La Cofradía de Celeiro anima a participar el lunes en un acto abierto de protesta
17 ene 2026 . Actualizado a las 04:45 h.La flota de Celeiro se reunió este viernes en una asamblea en la que acordó convocar un acto de protesta —el próximo lunes a las 11.00 horas, en la Praza do Monumento ao Náufrago— para manifestar su «rechazo total y frontal» a la modificación del Reglamento de Control Pesquero, que incluye el preaviso obligatorio de entrada en el puerto con cuatro horas de antelación y la exigencia de declarar las capturas desde el kilogramo cero y de pesarlas en el mar. Estas medidas «suponen una enorme inseguridad jurídica, incrementan desproporcionadamente el riesgo de sanciones y ponen en peligro tanto la seguridad laboral como la viabilidad económica de la pesca de bajura», asegura el sector.
Estas dos obligaciones que establece la Unión Europea (UE) «fuerzan a los tripulantes a manipular dispositivos electrónicos en condiciones peligrosas, incrementando de manera injustificada el riesgo de accidentes laborales en uno de los sectores ya más duros de la economía primaria», argumentan los pescadores.
Tanto el preaviso de entrada a puerto como el fin de la exención de 50 kilos en el diario electrónico de a bordo «son opciones asumibles para la flota costera y de bajura. Se trata de normas inaceptables e injustificadas, alejadas por completo de la realidad operativa del mar y diseñadas sin conocimiento alguno de cómo se desarrolla el trabajo diario en embarcaciones que faenan cerca de la costa y realizan mareas de menos de 24 horas», ahonda el sector.
«La pesca de bajura no puede convertirse en el pagano ni en el patito feo de una mala aplicación normativa, elaborada desde despachos alejados del mar y por personas que desconocen profundamente aquello que están legislando. Consideramos estas medidas desmesuradas, absurdas y carentes del más mínimo sentido común», agrega.

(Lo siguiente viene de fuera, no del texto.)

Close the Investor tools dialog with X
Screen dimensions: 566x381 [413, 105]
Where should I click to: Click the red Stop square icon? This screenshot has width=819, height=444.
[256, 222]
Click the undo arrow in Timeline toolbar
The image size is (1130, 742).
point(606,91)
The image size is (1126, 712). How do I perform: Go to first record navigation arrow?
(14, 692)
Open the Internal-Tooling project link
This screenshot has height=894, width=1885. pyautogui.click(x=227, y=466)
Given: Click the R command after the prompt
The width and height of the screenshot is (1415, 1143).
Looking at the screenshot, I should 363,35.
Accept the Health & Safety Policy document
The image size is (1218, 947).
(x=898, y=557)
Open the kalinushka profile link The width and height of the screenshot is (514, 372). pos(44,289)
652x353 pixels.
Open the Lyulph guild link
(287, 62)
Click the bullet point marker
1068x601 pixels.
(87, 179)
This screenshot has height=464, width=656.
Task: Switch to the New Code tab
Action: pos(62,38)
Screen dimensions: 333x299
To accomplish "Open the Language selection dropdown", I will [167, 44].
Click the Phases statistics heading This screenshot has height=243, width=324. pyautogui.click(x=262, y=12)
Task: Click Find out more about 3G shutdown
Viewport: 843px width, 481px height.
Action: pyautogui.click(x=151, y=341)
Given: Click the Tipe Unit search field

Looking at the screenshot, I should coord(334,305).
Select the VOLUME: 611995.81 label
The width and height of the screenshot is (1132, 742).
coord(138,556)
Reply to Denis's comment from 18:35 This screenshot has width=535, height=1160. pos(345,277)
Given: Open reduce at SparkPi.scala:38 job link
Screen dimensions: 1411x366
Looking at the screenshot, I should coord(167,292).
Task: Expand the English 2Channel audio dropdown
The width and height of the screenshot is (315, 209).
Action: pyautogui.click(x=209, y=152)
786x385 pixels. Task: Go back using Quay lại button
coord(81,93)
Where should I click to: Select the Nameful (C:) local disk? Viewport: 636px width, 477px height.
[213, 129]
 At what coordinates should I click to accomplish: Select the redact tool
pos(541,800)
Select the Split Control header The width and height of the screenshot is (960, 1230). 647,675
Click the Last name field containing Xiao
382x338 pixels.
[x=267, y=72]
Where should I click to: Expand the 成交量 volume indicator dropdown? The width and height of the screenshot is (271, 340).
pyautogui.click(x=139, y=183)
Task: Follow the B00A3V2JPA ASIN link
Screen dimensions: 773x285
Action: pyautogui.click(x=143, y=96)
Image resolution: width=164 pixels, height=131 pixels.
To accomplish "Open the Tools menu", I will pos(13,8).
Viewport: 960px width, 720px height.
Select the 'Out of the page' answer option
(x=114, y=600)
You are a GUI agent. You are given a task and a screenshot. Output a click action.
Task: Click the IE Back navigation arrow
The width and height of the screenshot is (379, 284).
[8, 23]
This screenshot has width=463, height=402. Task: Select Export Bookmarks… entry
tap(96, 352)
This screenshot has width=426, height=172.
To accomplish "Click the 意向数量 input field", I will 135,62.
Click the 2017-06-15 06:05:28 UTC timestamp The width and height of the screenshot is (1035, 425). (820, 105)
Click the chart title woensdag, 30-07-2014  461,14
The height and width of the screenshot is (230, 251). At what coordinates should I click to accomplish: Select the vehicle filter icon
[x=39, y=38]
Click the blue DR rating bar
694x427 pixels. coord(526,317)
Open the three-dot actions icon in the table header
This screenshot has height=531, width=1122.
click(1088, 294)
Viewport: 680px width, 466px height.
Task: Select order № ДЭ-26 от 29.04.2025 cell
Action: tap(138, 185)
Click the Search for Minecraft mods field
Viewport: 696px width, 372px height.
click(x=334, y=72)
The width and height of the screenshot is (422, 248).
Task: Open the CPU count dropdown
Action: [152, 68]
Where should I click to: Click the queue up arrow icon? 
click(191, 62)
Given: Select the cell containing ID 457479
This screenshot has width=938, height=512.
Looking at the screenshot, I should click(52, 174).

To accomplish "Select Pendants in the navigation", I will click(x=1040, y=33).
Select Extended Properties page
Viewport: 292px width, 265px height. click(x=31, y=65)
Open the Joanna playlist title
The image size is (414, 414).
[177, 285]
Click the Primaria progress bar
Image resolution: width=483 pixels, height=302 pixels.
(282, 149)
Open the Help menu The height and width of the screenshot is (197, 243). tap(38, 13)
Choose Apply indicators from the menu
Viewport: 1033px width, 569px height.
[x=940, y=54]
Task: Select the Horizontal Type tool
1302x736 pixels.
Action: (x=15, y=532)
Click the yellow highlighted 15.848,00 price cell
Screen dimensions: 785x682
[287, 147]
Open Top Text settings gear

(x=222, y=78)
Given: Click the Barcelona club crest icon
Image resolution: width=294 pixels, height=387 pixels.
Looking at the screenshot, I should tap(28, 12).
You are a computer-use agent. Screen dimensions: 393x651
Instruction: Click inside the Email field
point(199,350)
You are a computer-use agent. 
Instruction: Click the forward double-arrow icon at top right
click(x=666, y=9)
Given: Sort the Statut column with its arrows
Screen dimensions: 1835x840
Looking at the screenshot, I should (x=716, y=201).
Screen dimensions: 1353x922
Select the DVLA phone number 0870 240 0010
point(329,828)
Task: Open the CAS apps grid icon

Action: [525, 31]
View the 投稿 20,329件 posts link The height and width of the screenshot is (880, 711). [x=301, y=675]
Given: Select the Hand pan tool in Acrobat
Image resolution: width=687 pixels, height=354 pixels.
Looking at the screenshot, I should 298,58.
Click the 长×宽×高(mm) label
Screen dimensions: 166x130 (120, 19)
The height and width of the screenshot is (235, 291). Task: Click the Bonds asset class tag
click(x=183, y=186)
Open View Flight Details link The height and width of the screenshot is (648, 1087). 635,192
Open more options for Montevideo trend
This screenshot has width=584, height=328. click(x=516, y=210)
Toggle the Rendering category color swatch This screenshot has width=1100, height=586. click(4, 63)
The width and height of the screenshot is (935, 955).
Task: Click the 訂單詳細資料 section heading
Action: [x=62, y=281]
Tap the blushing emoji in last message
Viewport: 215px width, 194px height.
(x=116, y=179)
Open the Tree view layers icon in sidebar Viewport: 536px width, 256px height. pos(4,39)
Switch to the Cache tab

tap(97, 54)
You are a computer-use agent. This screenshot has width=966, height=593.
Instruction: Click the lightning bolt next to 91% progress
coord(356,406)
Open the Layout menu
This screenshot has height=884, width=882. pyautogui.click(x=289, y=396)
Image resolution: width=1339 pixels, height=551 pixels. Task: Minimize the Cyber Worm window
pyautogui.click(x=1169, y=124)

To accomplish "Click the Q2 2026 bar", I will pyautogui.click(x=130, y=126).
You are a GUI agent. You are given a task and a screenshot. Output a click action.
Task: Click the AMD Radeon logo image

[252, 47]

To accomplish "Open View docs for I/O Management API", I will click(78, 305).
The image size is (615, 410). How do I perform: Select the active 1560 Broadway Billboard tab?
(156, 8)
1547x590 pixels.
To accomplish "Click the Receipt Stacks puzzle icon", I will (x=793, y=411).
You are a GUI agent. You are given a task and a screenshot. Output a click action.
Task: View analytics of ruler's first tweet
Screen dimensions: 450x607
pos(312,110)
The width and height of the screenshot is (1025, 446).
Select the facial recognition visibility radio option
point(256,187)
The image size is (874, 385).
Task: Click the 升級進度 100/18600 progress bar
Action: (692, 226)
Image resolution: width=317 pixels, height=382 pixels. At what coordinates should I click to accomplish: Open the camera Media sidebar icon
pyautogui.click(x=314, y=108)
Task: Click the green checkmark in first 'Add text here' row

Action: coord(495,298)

De este modo, la bajura interpreta la modificación «como un ataque directo a la línea de flotación de un sector estratégico», y se ve «abocada a la parálisis y la desaparición, con consecuencias devastadoras para la economía de numerosas localidades costeras. Se está jugando con el futuro y el empleo de mucha gente, y con el propio suministro de pescado fresco y de calidad», resalta la flota.
La Cofradía de Pescadores de Celeiro anima a «toda la ciudadanía» a respaldar la protesta del lunes, «pues solo una respuesta unida del sector y de la sociedad en general puede ejercer la presión suficiente sobre las autoridades españolas y europeas para que se adopten medidas correctoras».
El sector emplaza a la Secretaría General de Pesca, que ostenta Isabel Artime, «a actuar de manera inmediata para frenar la aplicación de estas normas». La flota exige al Gobierno «que conceda de forma urgente la moratoria que el propio ministro de Agricultura, Pesca y Alimentación (Luis Planas) prometió (...). España tiene potestad para defender a sus pescadores, y el reglamento no obliga a un criterio rígido: reconoce expresamente que los Estados miembros pueden adaptar la antelación mínima de notificación, y el Ejecutivo puede y debe hacerlo, sin excusas y con voluntad política», manifiesta.
«Salvaguardar la flota de bajura es salvaguardar empleo, tradición, cultura marítima, economía local, suministro de alimentos de calidad y seguridad en el trabajo», afirma el sector pesquero celeirense, que expone «que sin moratoria inmediata y sin cambios normativos, la flota costera y de bajura desaparecerá».